Work to complete: Update the rows that start with the line containing "What do you see at coordinates (1333, 246)" and end with the line containing "at that location." by replacing "Describe" with "Identify" and leaving everything else unchanged. Leave out the pictures, and return only these rows.

Data excerpts:
# # # # #

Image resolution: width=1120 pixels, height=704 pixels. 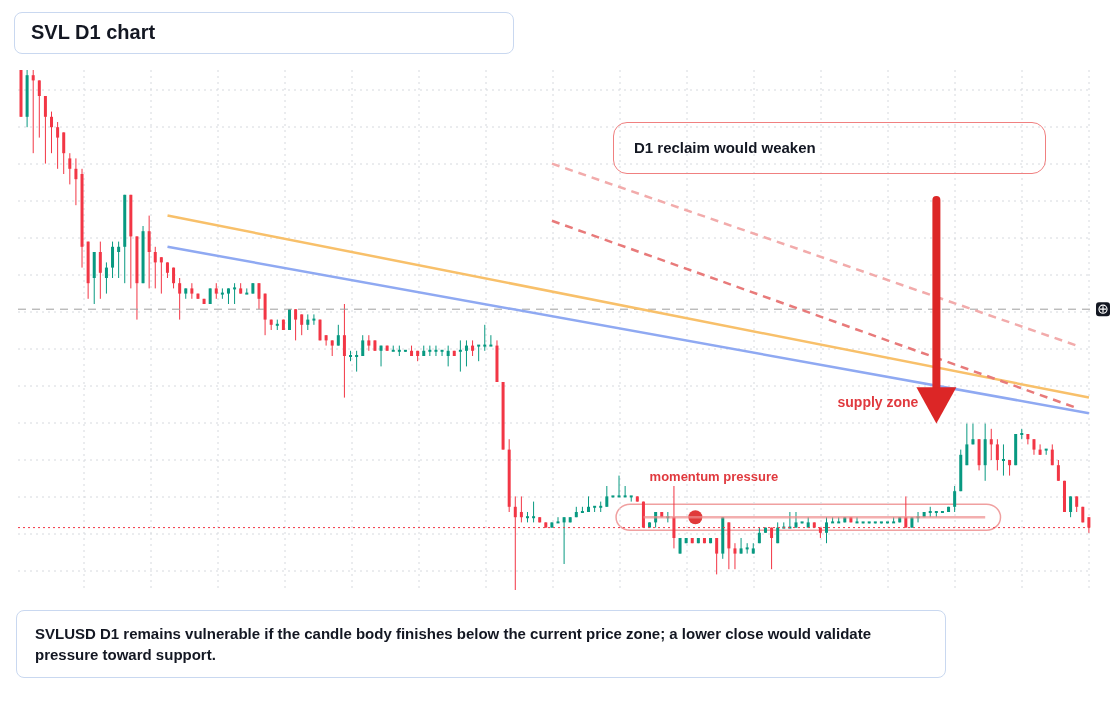 What do you see at coordinates (264, 33) in the screenshot?
I see `chart-title: SVL D1 chart` at bounding box center [264, 33].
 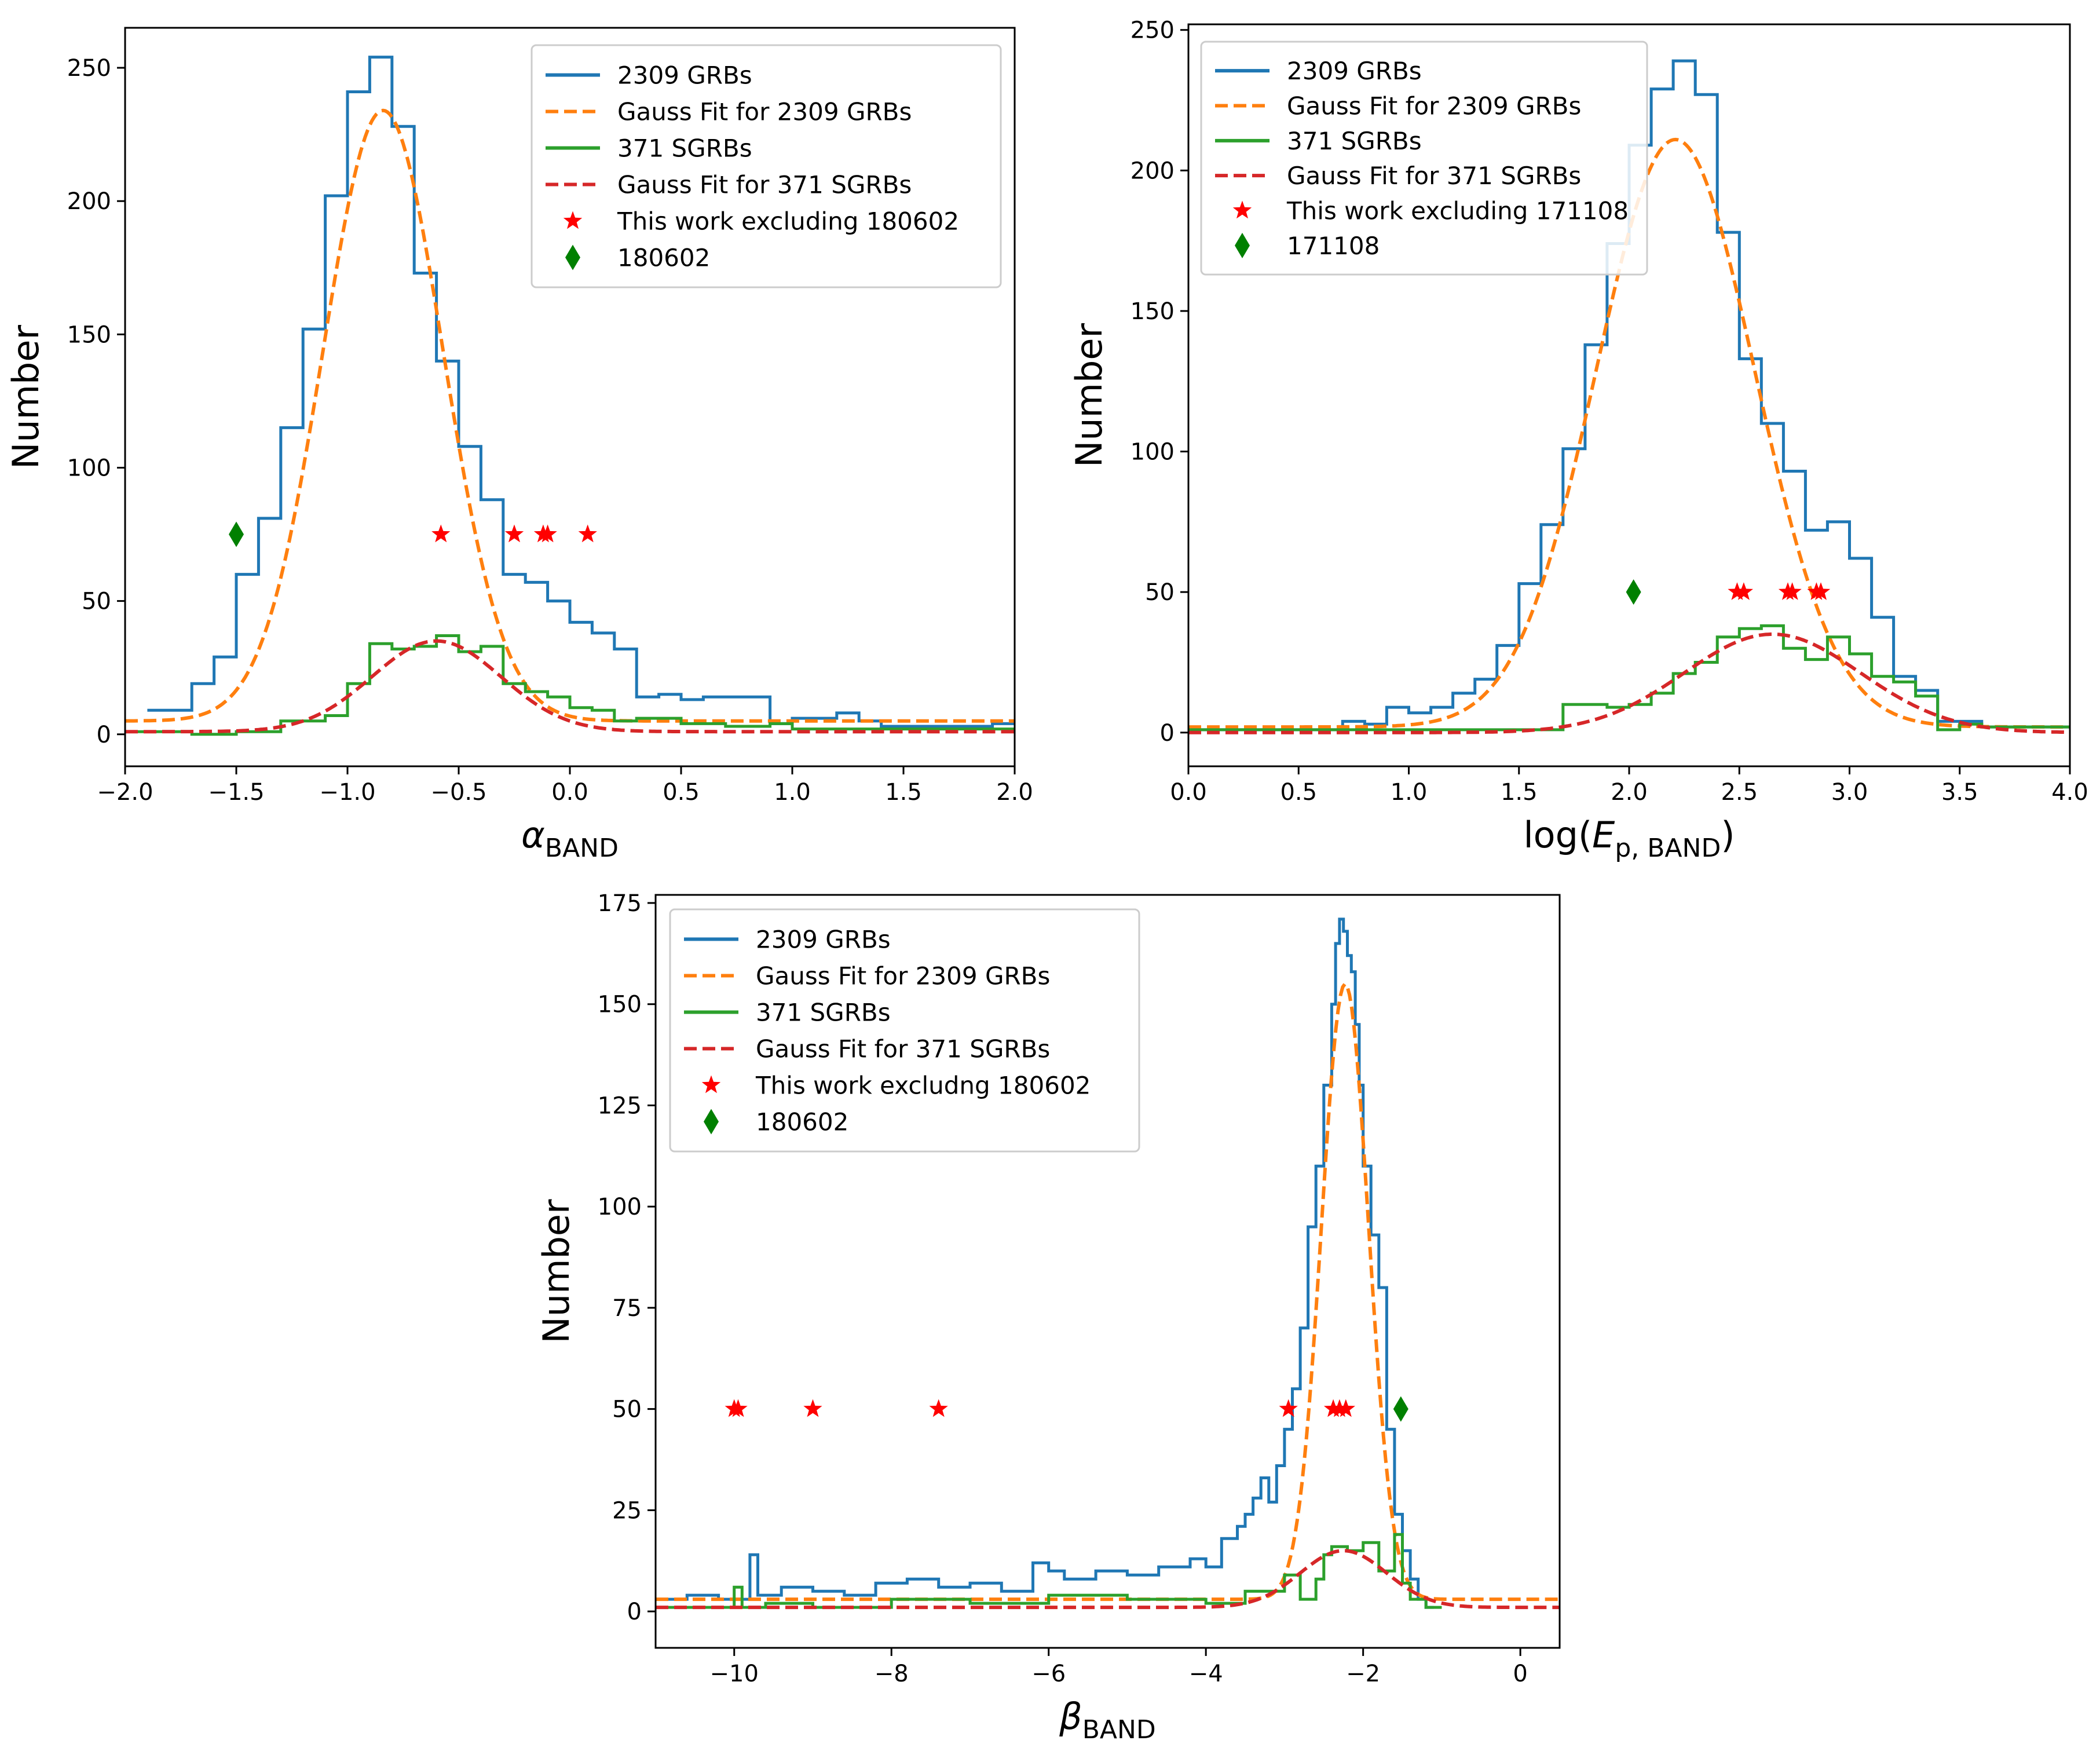 What do you see at coordinates (1333, 246) in the screenshot?
I see `legend-label-epeak: 171108` at bounding box center [1333, 246].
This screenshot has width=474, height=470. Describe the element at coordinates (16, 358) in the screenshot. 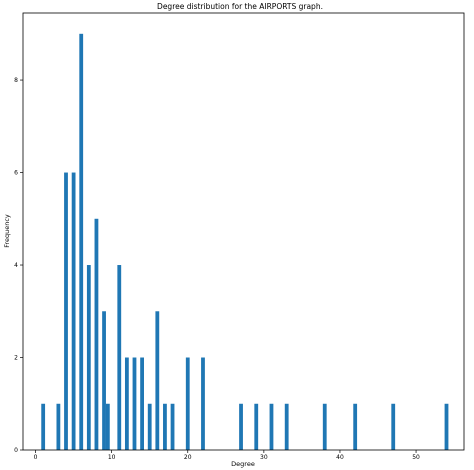

I see `y-tick-label: 2` at that location.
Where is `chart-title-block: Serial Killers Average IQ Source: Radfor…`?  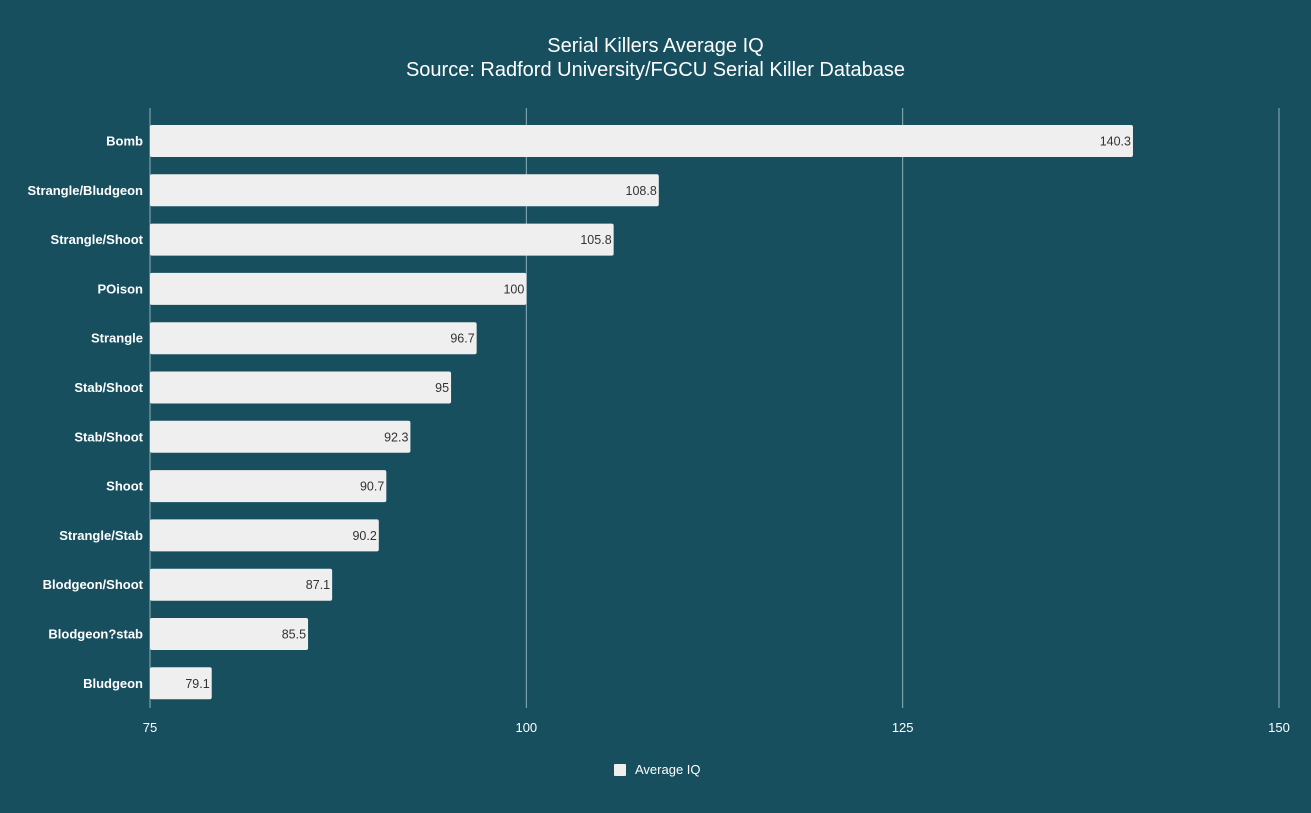
chart-title-block: Serial Killers Average IQ Source: Radfor… is located at coordinates (656, 58).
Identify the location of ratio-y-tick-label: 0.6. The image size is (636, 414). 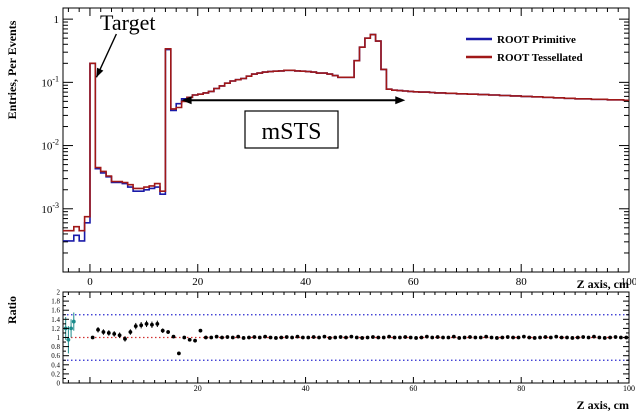
(56, 356).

# # # # #

Solution to the problem:
  What do you see at coordinates (1333, 246) in the screenshot?
I see `legend-label-epeak: 171108` at bounding box center [1333, 246].
This screenshot has width=474, height=470. Identify the element at coordinates (16, 358) in the screenshot. 

I see `y-tick-label: 2` at that location.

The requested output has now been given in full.